I am finding that this system is working pretty well for me. I assume VS 2005/2008 and C#, but the same principle works for other compilers and languages just substitute your own flavoring.
Using CC.NET
Check out all source with scheduleTrigger, if multiple locations use
Use MSBuild to build each solution that is required (assuming VS 2005/2008), or nant, or whatever build tool works best for compiling your component projects
Use MSBuild to create WIX installers, though I have also used MSBuild to create InnoSetup and Wise Installation Studio installations
Use MSBuild to update the AssemblyInfo.cs files for any projects that you want the build script to control
Use your source control command line to check-in updated AssemblyInfo.ca files
Finally use MSBuild to copy your output installer to a new folder in your drop server.

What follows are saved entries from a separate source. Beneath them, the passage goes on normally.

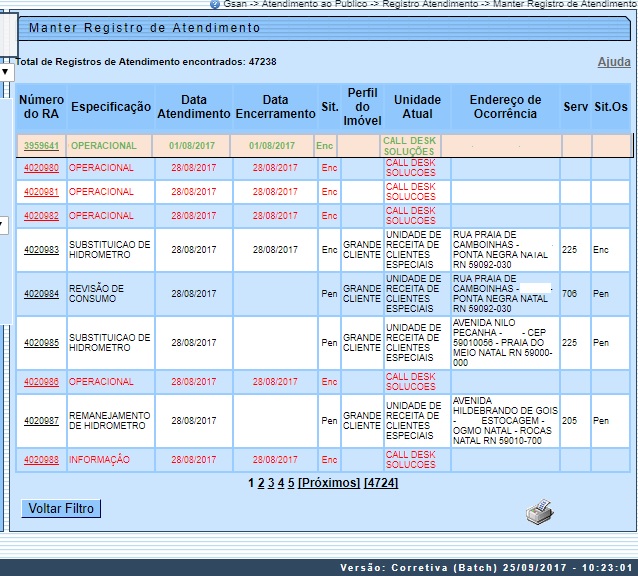This screenshot has width=638, height=576.
Task: Open RA record 4020980
Action: pos(41,168)
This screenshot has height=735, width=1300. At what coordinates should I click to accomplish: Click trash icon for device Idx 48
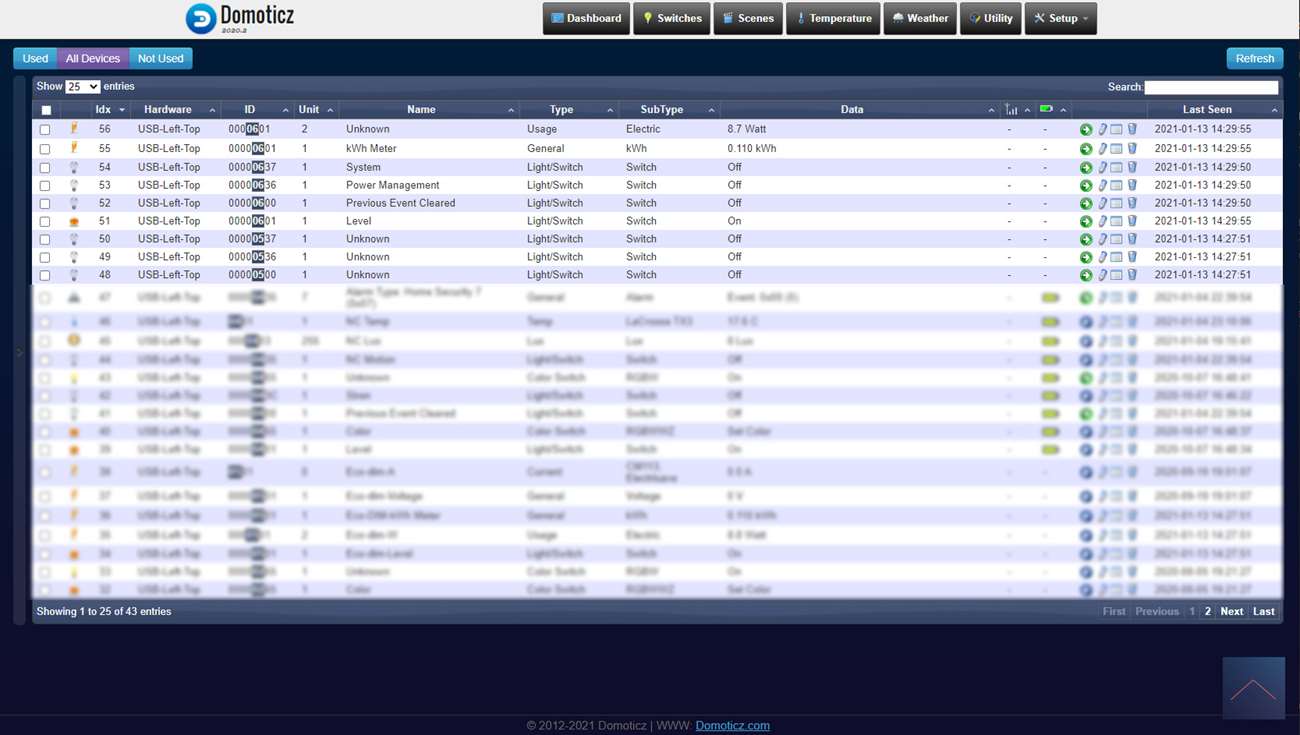[1132, 275]
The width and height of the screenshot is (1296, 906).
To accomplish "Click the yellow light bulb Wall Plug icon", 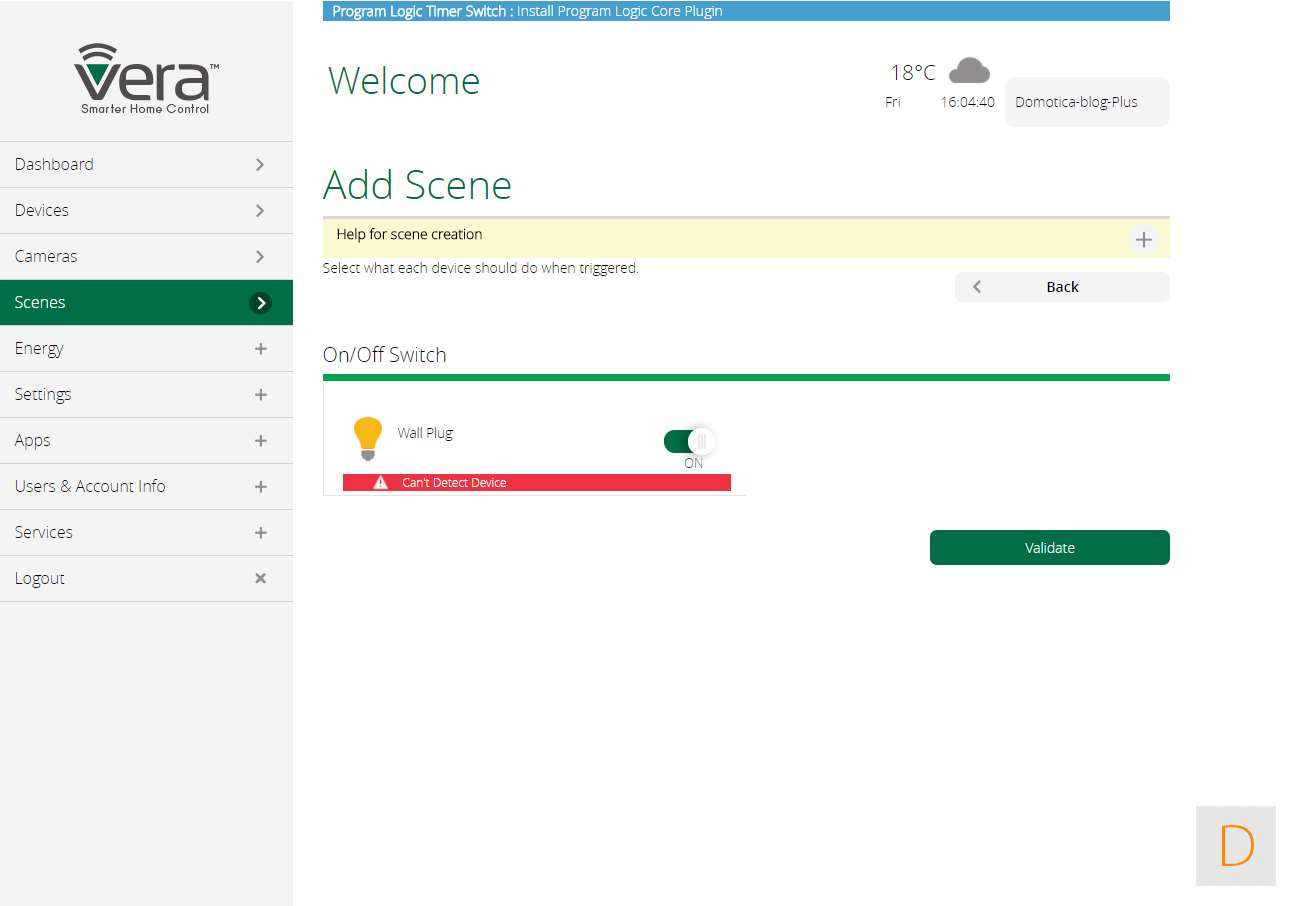I will tap(368, 438).
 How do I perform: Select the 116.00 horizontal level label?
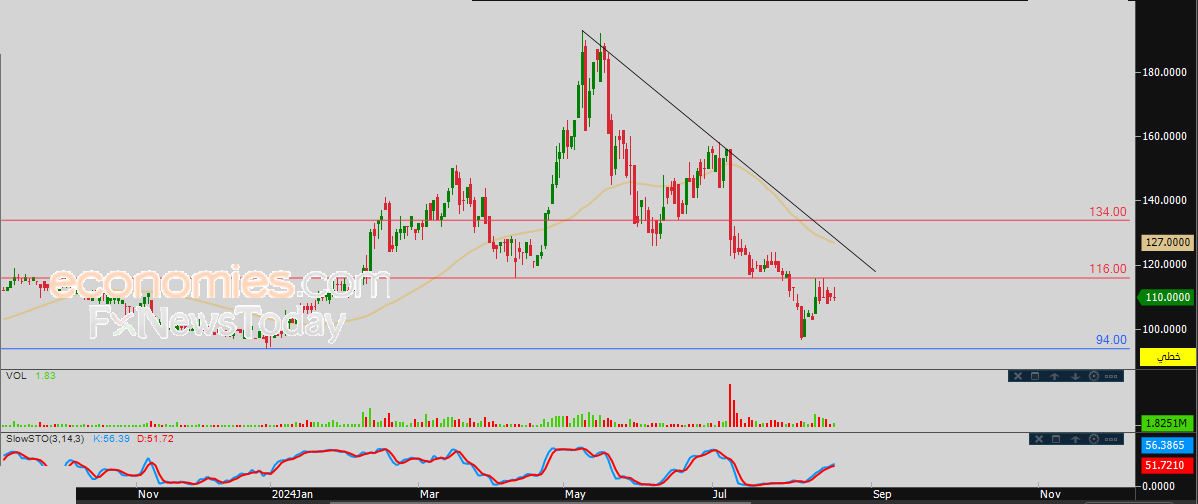click(x=1107, y=269)
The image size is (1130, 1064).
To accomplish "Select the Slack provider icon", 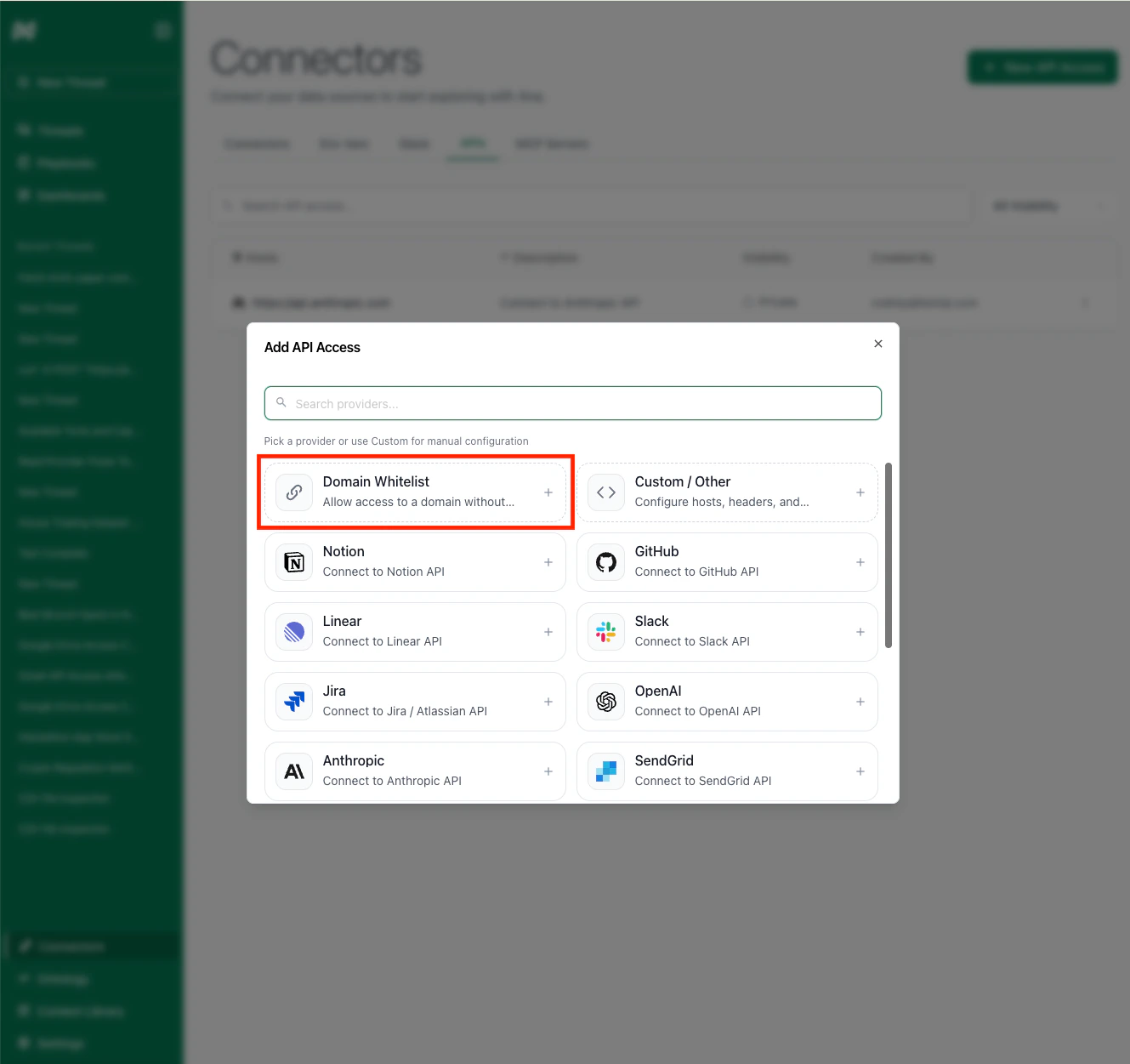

I use the time stamp from the primary product executable to make a timestamp along with the generated version number to name the folder (../Builds/Product/v.M.m.r.p - DATE TIME/)
I also like to generate a build notice email at the end.
As for installer recommendations, there is a trade-off.
For fast generation, use a script installer like NSIS or Inno Setup. The drawback is not being Windows Installer compatible.
For Windows Installer products, using Wise or InstallShield are faster to generate the first time, but expensive tools and I find the maintenance on my installation scripts is high. Using WIX tends to be much more expensive the first time (learning curve + angle bracket-tax), but then easier to maintain as it is all XML and the command line tools are easy to use.
I have had some success with installation bundling with Inno Setup as Windows Installer bundling and chaining (at least for Windows XP) is a real pain.
We used Visual Build and Wise for our installer creation and find that highly intuitive and easy to create the set ups with. The actual CC.NET project does a few things, first thing is it checks to make sure all of the needed parts have been built successfully since the last time we created an installer (we allow installers on demand as well as scheduled every night) if they haven't been build successfully we rebuild all the componenets, once they have been (or if they already were) built successfully we then call VisualBUildPro and let it create the installer. Visual Build Pro, handles all the copying and the calling of Wise for the actual installer. Once the installer is created we publish it out to the destination where everyone expects it to be. We also have modified the XSL for the email publisher on the builds server, so everyone gets a link to the newest installer once it is published.
A few things about the nightly builds if you can you should try setting up a symbol server and have every installer upload symbols with source code information up to them. This is also a good point to have any documentation (D'Oxygen; SandCastle) Create and the time to run your FULL suite of testing that you have available.
Take a look at WiX. This toolset allows the setup project to be defined in XML form, and then generates the msi from this XML. The fact that the project is defined in XML gives you alot of flexibility to modify this XML on the fly during the build (if needed).
It integrates with MSBuild - see this article, and also works well with NAnt - see this article.